But somewhere in the middle of all that was the 500 acres of cowland bordering my home. It was owned by a real Florida cowboy we affectionally called Mr. Bob. He gave my family permission to be out there in exchange for access to the easement and old-fashioned neighborliness (watch my herd and make sure they ain’t dead fir me). I fell in love with nature and animals, specifically the “creepy crawlies” no one else seemed to appreciate. I’d catch frogs and lake shrimp in the ponds, beetles and lizards in the woods and occasionally snakes and turtles if I ever got lucky.
Just a quick interjection here: I’m sorry if all this boyhood nostalgia is grating and not at all why you clicked on this story but I promise I’m going somewhere with this so bear with me.
Anyway, I became attached to the land. I had very few neighbors and even fewer neighbors to be my friend back then. So I’d spend a lot of time alone hunting for bugs, peaking across I-75 to the suburban developments. That was until a family moved into the trailer next door with all the kids an isolated only-child could want.
They were an unusual family to me as a kid. Firstly, they weren’t all related. The adults in the situation were the aunt, uncle or just godparents. There were (usually) five kids of varying ages and blood. Three of those “kids” were well into middle and even high school, while two were my age (about 10). They were also all Latin Americans of different ethnicities, so I got exposed to some cultures that way but that’s for a different story.

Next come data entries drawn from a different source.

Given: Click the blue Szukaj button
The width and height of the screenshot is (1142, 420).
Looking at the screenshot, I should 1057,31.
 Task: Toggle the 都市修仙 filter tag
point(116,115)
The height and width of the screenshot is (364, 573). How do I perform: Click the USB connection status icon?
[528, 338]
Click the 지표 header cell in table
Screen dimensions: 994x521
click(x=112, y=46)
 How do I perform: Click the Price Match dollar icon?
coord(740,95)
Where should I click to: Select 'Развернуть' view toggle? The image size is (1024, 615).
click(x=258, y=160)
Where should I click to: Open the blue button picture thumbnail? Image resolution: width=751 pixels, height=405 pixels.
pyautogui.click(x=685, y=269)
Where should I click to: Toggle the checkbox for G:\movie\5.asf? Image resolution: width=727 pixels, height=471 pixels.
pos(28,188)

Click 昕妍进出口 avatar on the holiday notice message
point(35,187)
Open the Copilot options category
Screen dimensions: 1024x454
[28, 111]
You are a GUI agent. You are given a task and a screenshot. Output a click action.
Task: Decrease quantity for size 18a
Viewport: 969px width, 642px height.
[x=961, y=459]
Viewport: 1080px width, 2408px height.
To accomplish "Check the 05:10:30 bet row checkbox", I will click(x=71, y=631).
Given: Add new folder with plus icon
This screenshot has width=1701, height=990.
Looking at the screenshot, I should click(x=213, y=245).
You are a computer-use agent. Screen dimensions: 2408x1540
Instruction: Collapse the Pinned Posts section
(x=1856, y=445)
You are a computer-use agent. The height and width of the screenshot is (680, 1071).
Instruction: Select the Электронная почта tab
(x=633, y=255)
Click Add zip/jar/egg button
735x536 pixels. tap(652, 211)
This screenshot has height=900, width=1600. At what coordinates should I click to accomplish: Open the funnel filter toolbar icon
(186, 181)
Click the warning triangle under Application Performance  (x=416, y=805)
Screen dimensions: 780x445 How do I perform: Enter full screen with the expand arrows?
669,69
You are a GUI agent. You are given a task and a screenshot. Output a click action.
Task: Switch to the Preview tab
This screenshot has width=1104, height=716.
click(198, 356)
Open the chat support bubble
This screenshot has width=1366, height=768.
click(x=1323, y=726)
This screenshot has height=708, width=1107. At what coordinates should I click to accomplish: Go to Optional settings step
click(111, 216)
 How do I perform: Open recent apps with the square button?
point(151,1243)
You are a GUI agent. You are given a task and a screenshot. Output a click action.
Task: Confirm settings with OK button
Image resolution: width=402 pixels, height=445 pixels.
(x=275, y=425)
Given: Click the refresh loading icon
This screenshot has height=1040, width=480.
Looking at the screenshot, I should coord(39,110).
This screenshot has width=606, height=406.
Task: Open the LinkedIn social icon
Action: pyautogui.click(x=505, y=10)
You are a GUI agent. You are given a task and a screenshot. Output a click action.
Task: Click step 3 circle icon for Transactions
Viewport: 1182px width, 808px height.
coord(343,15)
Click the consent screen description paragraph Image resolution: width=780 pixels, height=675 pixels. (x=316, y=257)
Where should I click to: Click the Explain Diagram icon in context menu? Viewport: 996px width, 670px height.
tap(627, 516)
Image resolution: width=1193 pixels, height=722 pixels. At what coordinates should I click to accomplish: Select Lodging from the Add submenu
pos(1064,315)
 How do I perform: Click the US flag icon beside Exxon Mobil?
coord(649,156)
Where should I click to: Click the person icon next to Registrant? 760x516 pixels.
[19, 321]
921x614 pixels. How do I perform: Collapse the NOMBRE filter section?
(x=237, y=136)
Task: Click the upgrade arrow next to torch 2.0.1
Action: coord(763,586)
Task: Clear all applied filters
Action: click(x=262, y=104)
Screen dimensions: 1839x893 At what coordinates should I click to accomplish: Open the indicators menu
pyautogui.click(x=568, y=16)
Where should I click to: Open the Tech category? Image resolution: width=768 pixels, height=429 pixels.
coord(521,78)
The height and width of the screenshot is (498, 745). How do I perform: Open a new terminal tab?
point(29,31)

The younger kids and I would hang out a ton, especially over the summers. We’d spend the night at each other’s places almost every other day and go out in those pastures to build forts, do dumb shit and of course catch bugs.
But meanwhile, Mr. Bob had to liquidate his land due to the massive losses his orange company was taking due to a bad freeze. He ultimately sold it to a contractor with plans to destroy the land and turn it into a retirement golfing community. It was my first time seeing the ecosystem directly around me threatened. But, and let me know if you’ve heard this before, the 2008 housing recession hit.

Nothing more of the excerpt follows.